The 315,000-square-foot exhibition spaces, a mainstay of Place Bonaventure since its 1967 opening, will be repositioned into big-box retail and office spaces.   

“An exhibition hall is a golden opportunity for a box retailer. We have 19 truck docks that can fit 53-foot trucks. You don’t find that too often in the downtown core,” Hylands said.

Kevric is “very advanced in negotiations with tenants” and new street-level entrances are being created. The new spaces should be completed next year.

Hylands noted office space in Place Bonaventure is fully leased. Rogers renewed a lease for more than 300,000 square feet in the building last year and IBM is among its other tenants.

“New-economy” tenants like downtown

“Everyone said (Rogers) were going to go midtown; they were going to go to the suburbs or whatever. But, the reality is their workforce wants to be downtown.

“That confirms to us that the downtown is extremely relevant and it’s where it’s going to happen as long as there’s interesting opportunities for space in the core.”

Hylands says Kevric found “new-economy” types of tenants previously sought spaces outside the downtown core because they couldn’t find the “funky” types of spaces they wanted. “But, because millennials all want to live downtown, those tenants are coming back to the core.”

At 600 De la Gauchetière West, Kevric will aim to lease space to the same types of tenants that are in its fully leased 35-storey Aimia Tower (soon to be Air Canada Tower) next door. That means “the Shopifys of this world,” including tech-, multi-media- and artificial intelligence-type tenants.

“Montreal is not a banking centre. We do have banking in the city, but that’s not the main focus of where the economy is. You’ve got to go toward the new-economy tenants which have been responsible for a huge part of the relaunch of Montreal as an economy.”

New leases for 1100 Atwater

Hylands adds he expects another Kevric property, 1100 Atwater Ave., to be fully leased by the fall. Major announcements of new tenants will be made by the end of August, he said.

Kevric has spent more than $20 million to transform the building – a former window-less Royal Bank data centre constructed in the 1970s – into a seven-storey structure with 175,500 square feet of space.

“It’s really a tremendous asset,” Hylands said.

Part of the attraction is being located in an area of downtown undergoing a major transformation with the Square Childrens condo developments being built across the street at the former Montreal Children’s Hospital site.

IMAGE: Kevric owns this office building at 65 Heward in Toronto. (Courtesy Kevric)

Kevric owns this office building at 65 Heward in Toronto. (Courtesy Kevric)

Kevric’s Toronto projects

Hylands said Kevric has as much work underway in Toronto as it does in Montreal.

Topping the list is Consilium Place in Scarborough.
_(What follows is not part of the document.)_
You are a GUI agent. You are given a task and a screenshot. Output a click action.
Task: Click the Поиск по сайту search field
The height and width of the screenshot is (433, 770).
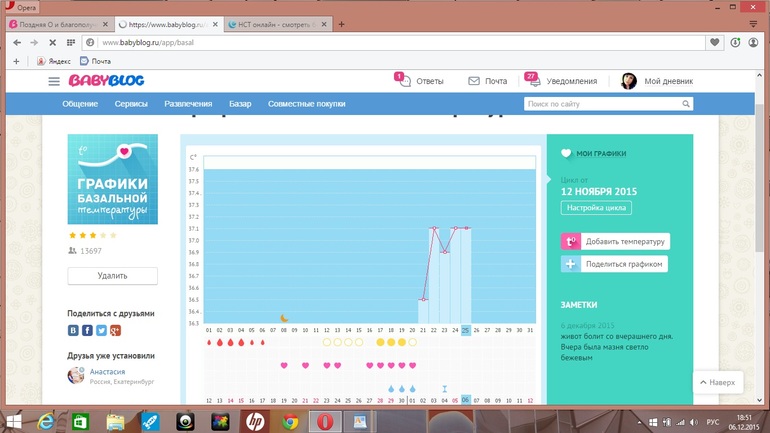(602, 104)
Consilium consists of three office towers with more than one million square feet of office at 100, 200 and 300 Consilium Place. However, plans call for the development of several additional buildings with about 3,000 condos and hotel rooms and more office spaces.
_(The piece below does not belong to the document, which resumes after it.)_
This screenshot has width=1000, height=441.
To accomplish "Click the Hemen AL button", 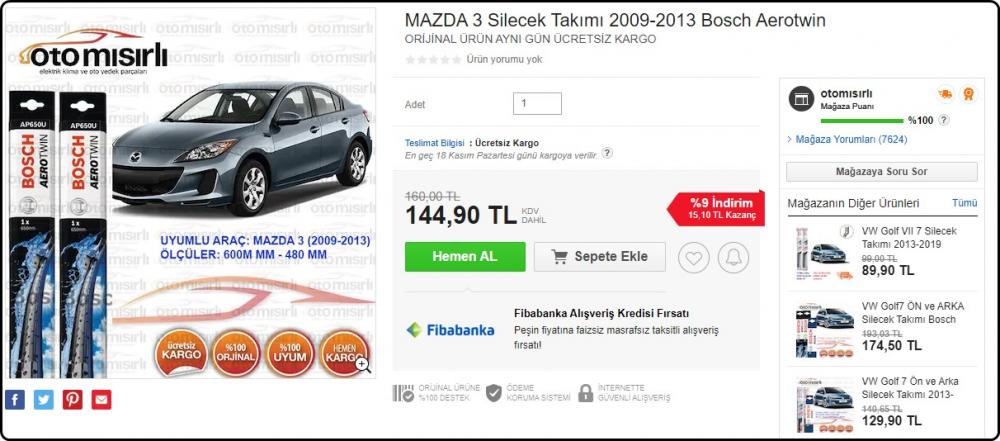I will pos(465,257).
“That’s over a $1-billion project,” he said. “It’s a very important development project for us in Toronto.”

Hylands said Kevric hopes to begin construction of the first new tower within 18 months.

Kevric is also repositioning 65 Heward, at Heward and Eastern Avenues, into a loft-style office building with about 35,000 square feet of space as well as two film and television studios. A development plan for land at the site also foresees construction of a six-storey office building and two 14-storey buildings.
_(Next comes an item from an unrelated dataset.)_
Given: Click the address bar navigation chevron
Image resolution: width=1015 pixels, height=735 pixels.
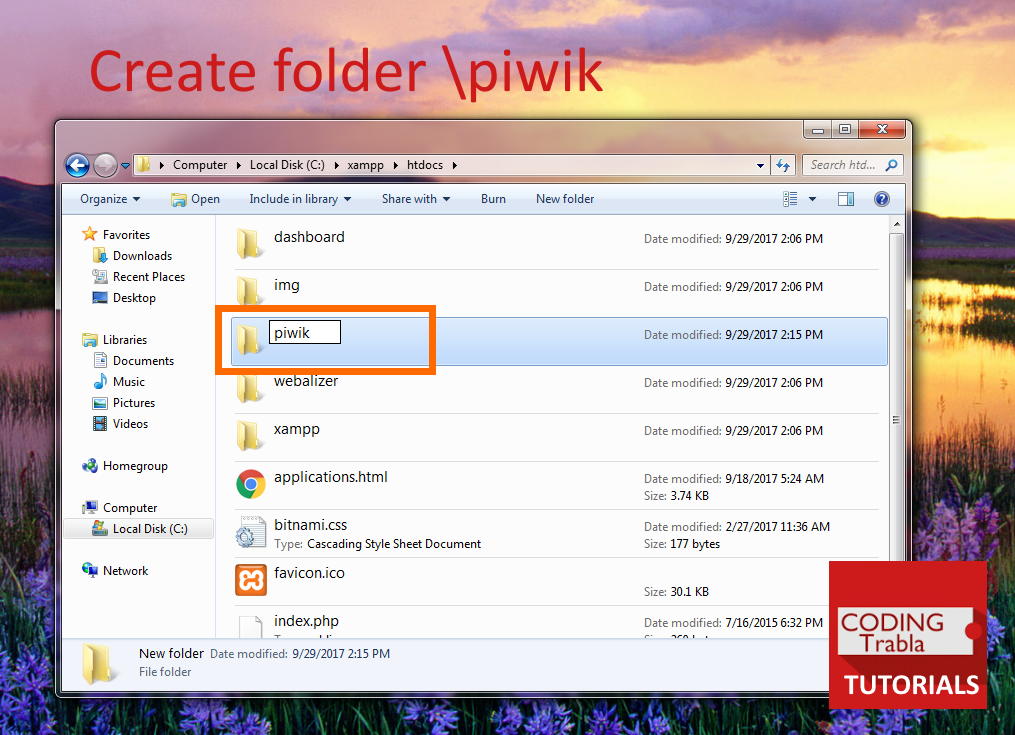Looking at the screenshot, I should point(125,165).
Construction has now reached the third floor of the eight-storey, 140,000-square-foot 99 Atlantic in Liberty Village in Toronto. The building will have 10,500 square feet of retail space on the ground floor and 130,000 square feet of office space.

Formed more than 20 years ago, Kevric – so-named since it combines Hylands’ names Kevin and Richard – now has a portfolio of more than 3.4 million square feet.